■ **Domande**
(A) Rispondi a queste domande sul brano:
(i) Chi ha organizzato la tavola rotonda di Milano?
(ii) Quale nome, secondo Turi, dà suor Monia Alfieri alla sua tesi?
(iii) In quale città si riuniscono oggi i responsabili delle Finanze e dell'istruzione del consiglio europeo?
(B) Nel tratto del brano che va da "Una visione cieca, una" fino a "si vogliono sostenere.", rinomina "fede" in "fiducia" e riscrivi il tratto con la modifica.

E’ questo il punto di partenza dell’intervento di Pino Turi durante la tavola rotonda organizzata questa mattina a Milano dalla Uil Scuola Lombardia.

Tra gli ospiti, insieme a Valeria Fedeli, Valentina Aprea, Camilla Sgambato, Francesco Schianchi, paolo Ramazzotti, anche Suor Monia Alfieri.

La tesi di suor Monia Alfieri non è particolarmente innovativa, nè originale e tanto meno moderna  – ha detto Turi – cambia solo il nome e la rende più scientifica: costo standard di sostenibilità.

Calamandrei le definì sussidio alla famiglia, più di recente Berlusconi e Valentina Aprea l’hanno chiamato buono scuola. Si tratta di finanziamento pubblico alle scuole private, vietate dalla costituzione e in questa città aggirato dal sussidio dato dalla Regione Lombardia per 24 milioni alle famiglie, 9 milioni alle scuole dell’infanzia direttamente e 4,5 milioni per la disabilità.

L’altra questione sollevata nel dibattito viene dall’analisi dei dati Ocse, che ribadiscono la necessità di puntare sulla scuola per promuovere una crescita equa del Paese, ma che vengono chiamati a dimostrare le diverse possibilità di accedere all’educazione.

Proprio oggi si riuniscono a Bruxelles i responsabili delle Finanze e dell’istruzione del consiglio europeo.  Il monito che viene dal CSEE è di fare attenzione alle spinte verso la privatizzazione dell’istruzione.

Secondo il sindacato europeo «la dipendenza dai mercati per fornire beni pubblici come l’istruzione non è né efficiente né efficace» e «la responsabilità primaria dei governi di aumentare gli investimenti nell’istruzione pubblica e di progettare i budget dell’istruzione pubblica in modo da fornire risorse sufficienti, certe e sostenibili».

Così mentre in Europa c’è un ripensamento complessivo sulle politiche finanziarie e sull’offerta pubblica dei sistemi di istruzione – ritorna sul tema, Turi – in Italia stiamo indietro e pensiamo che il modello da seguire sia ancora quello ancorato alle logiche di mercato. Inseguiamo, insomma, un modello che ha già fallito.

Una visione cieca, una vera e propria fede nel mercato e nelle sue regole.
Senza considerare che i dati possono essere manipolati sulla base delle tesi che si vogliono sostenere.

Voci del dataset:
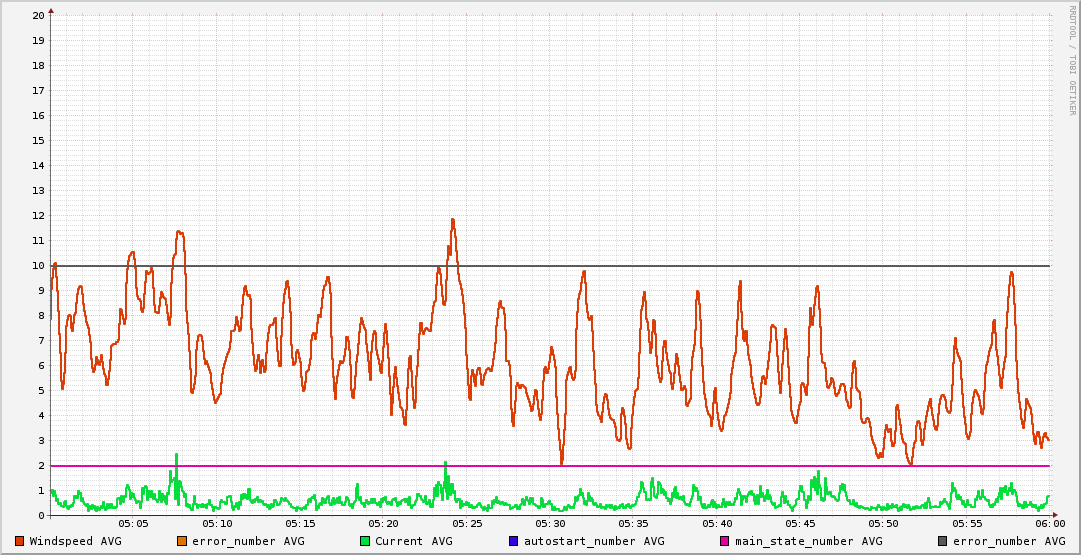Click the green Current AVG legend swatch

click(365, 541)
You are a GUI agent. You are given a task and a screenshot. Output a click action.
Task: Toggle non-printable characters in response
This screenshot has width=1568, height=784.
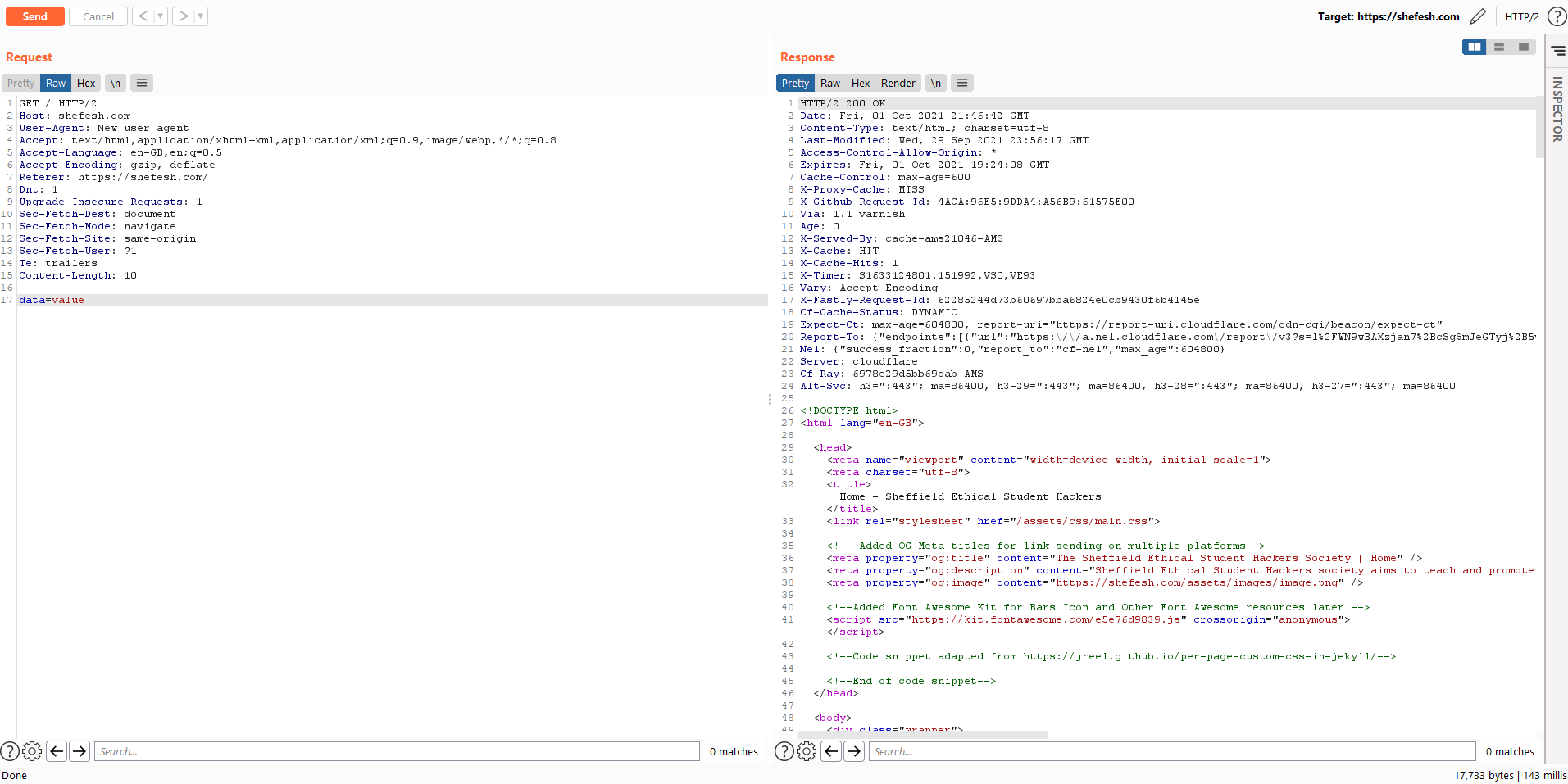[x=936, y=83]
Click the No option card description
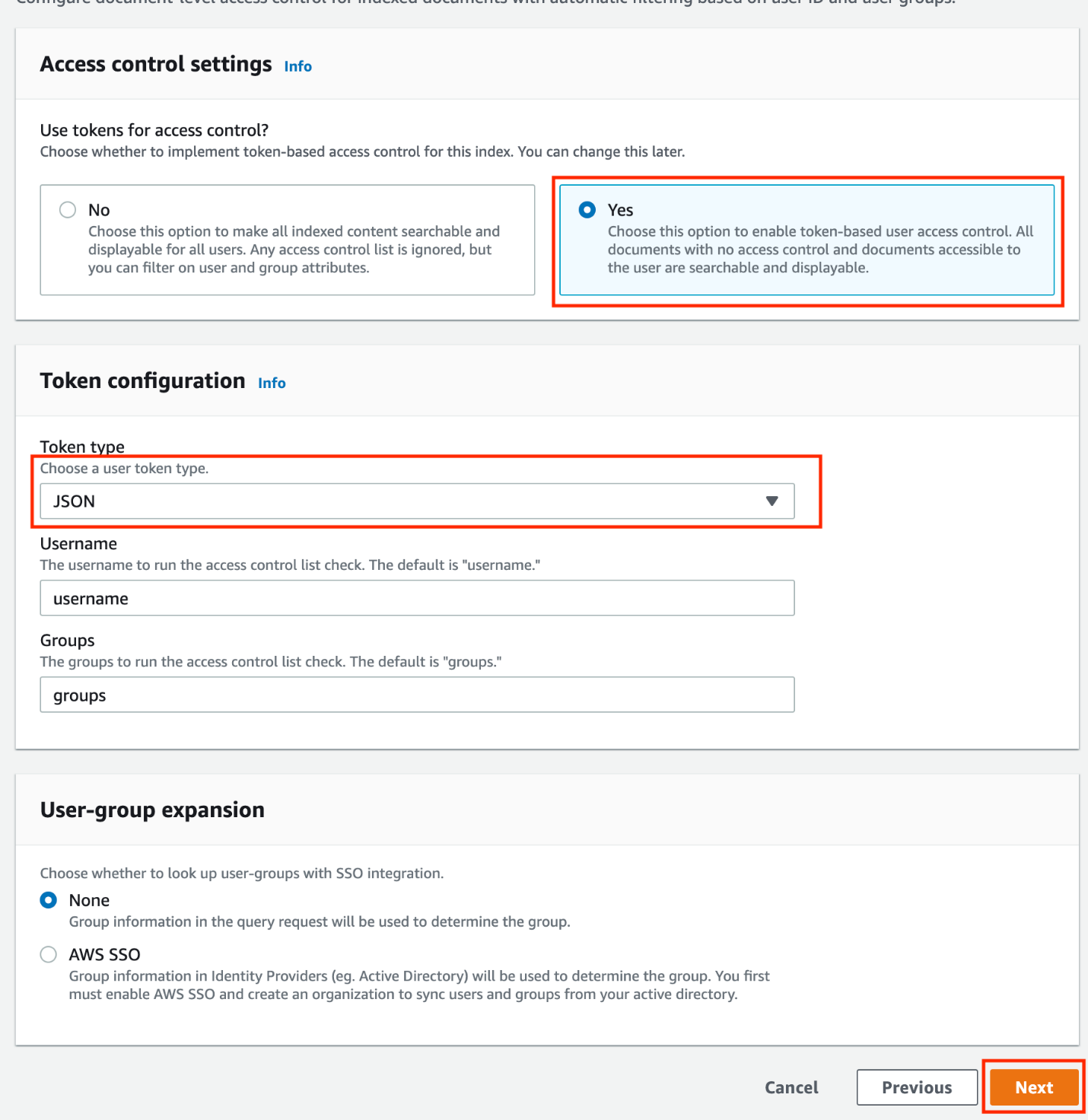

■ **Elenco risposte**
(A)
(i) La Uil Scuola Lombardia.
(ii) Costo standard di sostenibilità.
(iii) A Bruxelles.

(B)
Una visione cieca, una vera e propria fiducia nel mercato e nelle sue regole.
Senza considerare che i dati possono essere manipolati sulla base delle tesi che si vogliono sostenere.